Abstract. The paper considers the problem of out-of-sample risk estimation under the high dimensional settings where standard techniques such as K-fold cross validation suffer from large biases. Motivated by the low bias of the leave-one-out cross validation (LO) method, we propose a computationally efficient closed-form approximate leave-one-out formula (ALO) for a large class of regularized estimators. Given the regularized estimate, calculating ALO requires minor computational overhead. With minor assumptions about the data generating process, we obtain a finite-sample upper bound for |LO−ALO|. Our theoretical analysis illustrates that |LO−ALO| → 0 with overwhelming probability, when n, p → ∞, where the dimension p of the feature vectors may be comparable with or even greater than the number of observations, n. Despite the high-dimensionality of the problem, our theoretical results do not require any sparsity assumption on the vector of regression coefficients. Our extensive numerical experiments show that |LO − ALO| decreases as n, p increase, revealing the excellent finite sample performance of ALO. We further illustrate the usefulness of our proposed out-of-sample risk estimation method by an example of real recordings from spatially sensitive neurons (grid cells) in the medial entorhinal cortex of a rat.

11/13/19

Natalie Doss (Yale)

“Optimal Estimation in the High-Dimensional Gaussian Mixture Model.”

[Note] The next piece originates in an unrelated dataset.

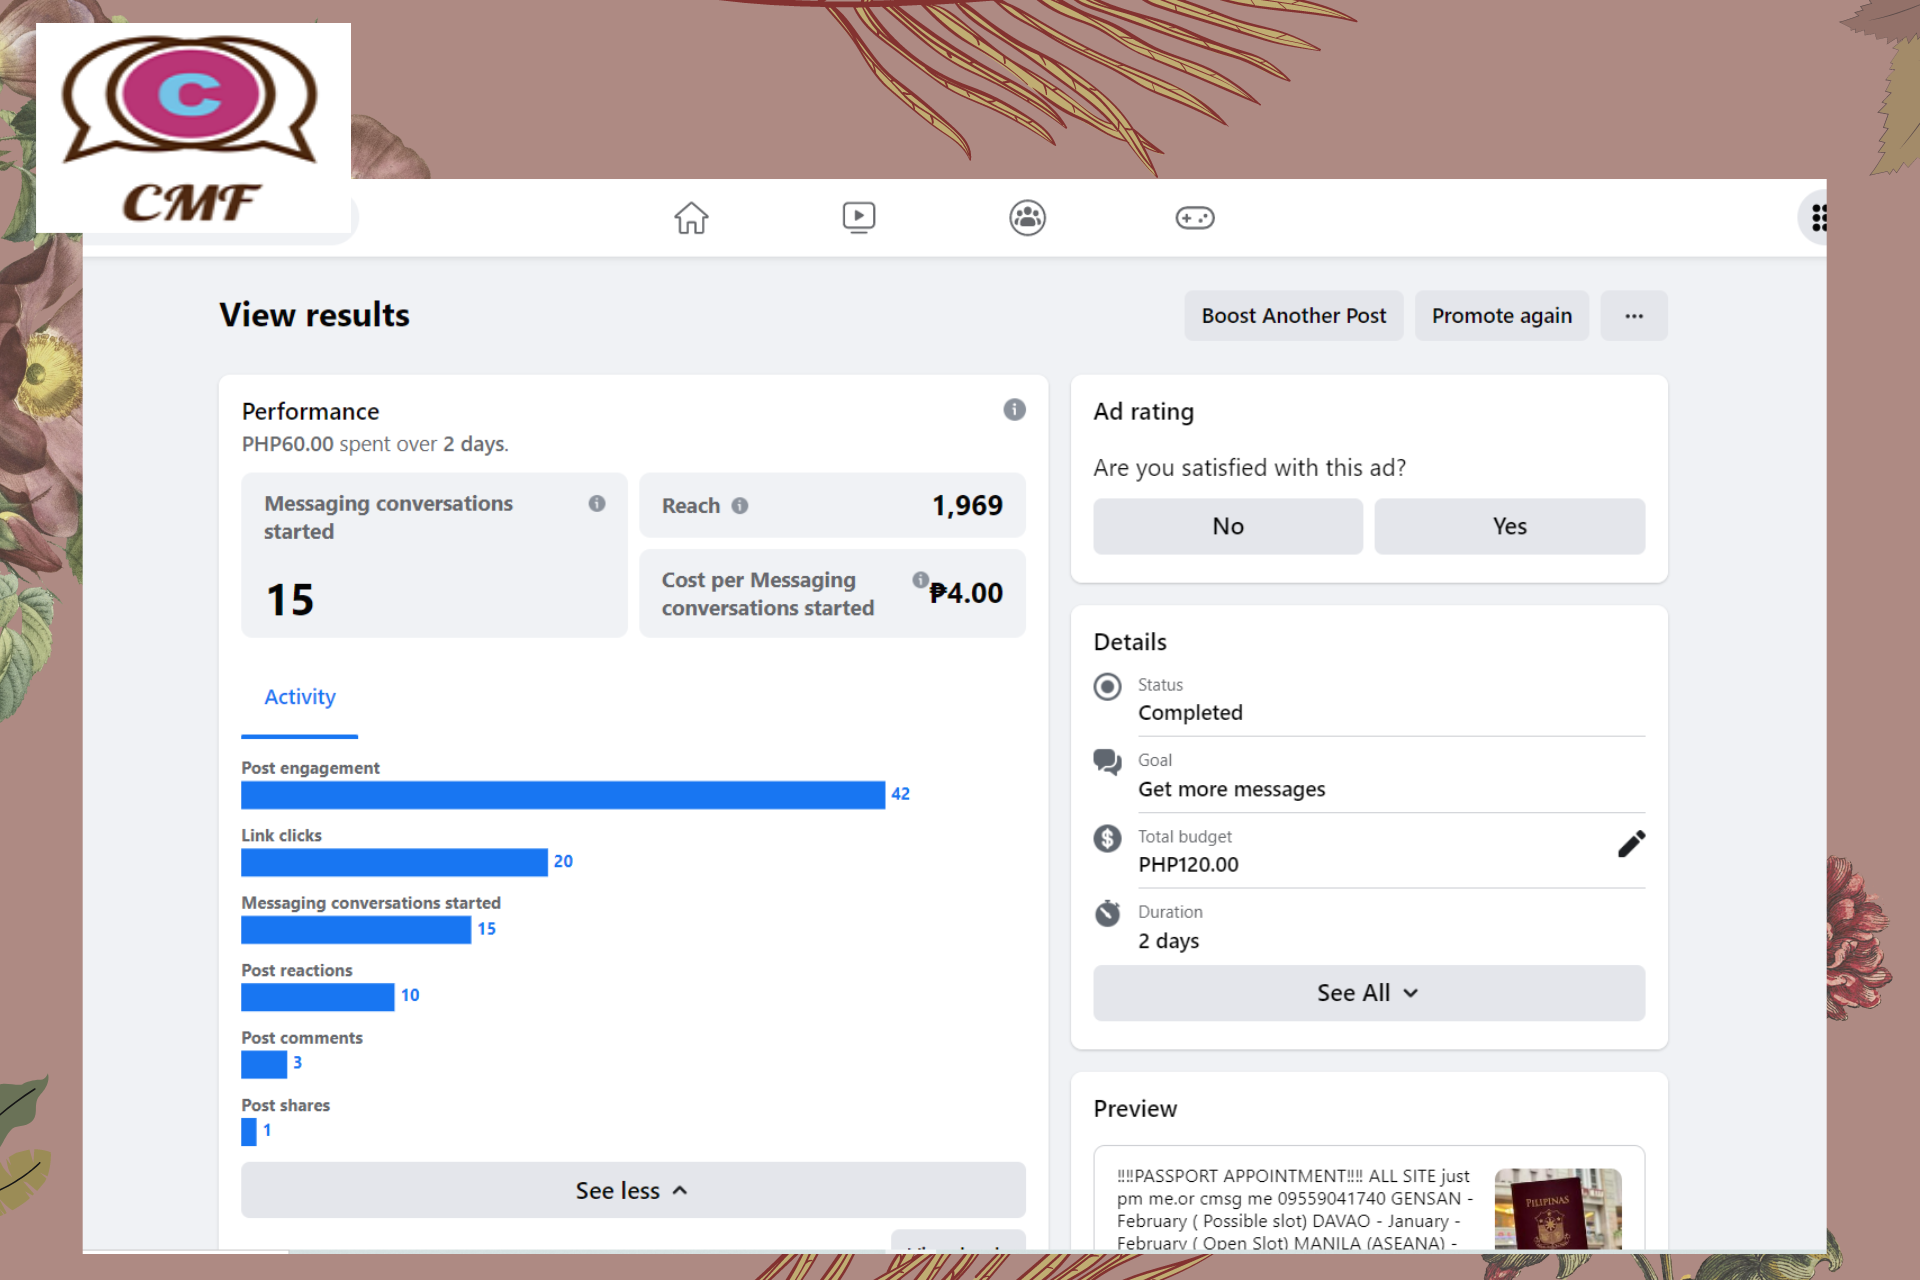
Task: Open the Watch video icon
Action: (x=858, y=217)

The Gaussian location mixture model is one of the most widely studied models in the statistical literature, yet rates of convergence in this
model are not well understood when the model is high dimensional. In this talk, I will discuss recent results on minimax rates of
convergence for both parameter and density estimation. I will also discuss a fast algorithm for mixing distribution estimation that
achieves the minimax rate. This is joint work with Yihong Wu, Pengkun Yang, and Harrison Zhou.

 

11/20/19

Siddhartha Dalal (Columbia University)

Deep Analytics: From NLP, Computer Vision to Sensors

Inspired by new advances in Deep Learning, a new field is emerging called Deep Analytics that focuses on analysis of large unconventional data collected from pictures, videos, written documents, mobile apps, sensors and IoT (Internet of Things). The information sources with these kinds of data are exploding. For example, amount of video traffic on Internet alone is going to become 82% of total traffic by 2020 according Cisco.

Given these vast amount of this new data, it is critical for data scientists to be involved in developing techniques for analysis of such data. I will describe a number of advances and challenges in this field with applications to Computer Vision, NLP (Natural Language Processing) and sensors in context of a number of applications. The applications include drug safety, worker safety, automated damage detection and prevention.

Bio: Siddhartha (Sid) Dalal is a Professor of Professional Practice at Columbia University. Prior to Columbia he was Chief Data Scientist and Sr. VP at AIG in charge of R&D that included creation and application of AI, Statistics and CS to Computer Vision, Natural Language Processing and Sensors/IOT for managing risks. He came to AIG from RAND Corporation where was the CTO. Sid also was VP of Research at Xerox overseeing their worldwide imaging and software services research, and Bell Labs and Bellcore/SAIC as Chief Scientist and Executive Director. Sid has an MBA and a Ph.D. from the University of Rochester with over 100 peer reviewed publications, patents and monographs covering the areas of risk analysis, medical informatics, Bayesian statistics and economics, image processing and sensor networks. At Rand he was responsible for the creation of technology and spinning off of Praedicat, Inc., a casualty insurance analytics company. Sid is a member of US Army Science Board, an advisory board of 20 scientists appointed by the Secretary of Defense to advise US Army on technology. He has received several awards including from IEEE, ASA and ASQ.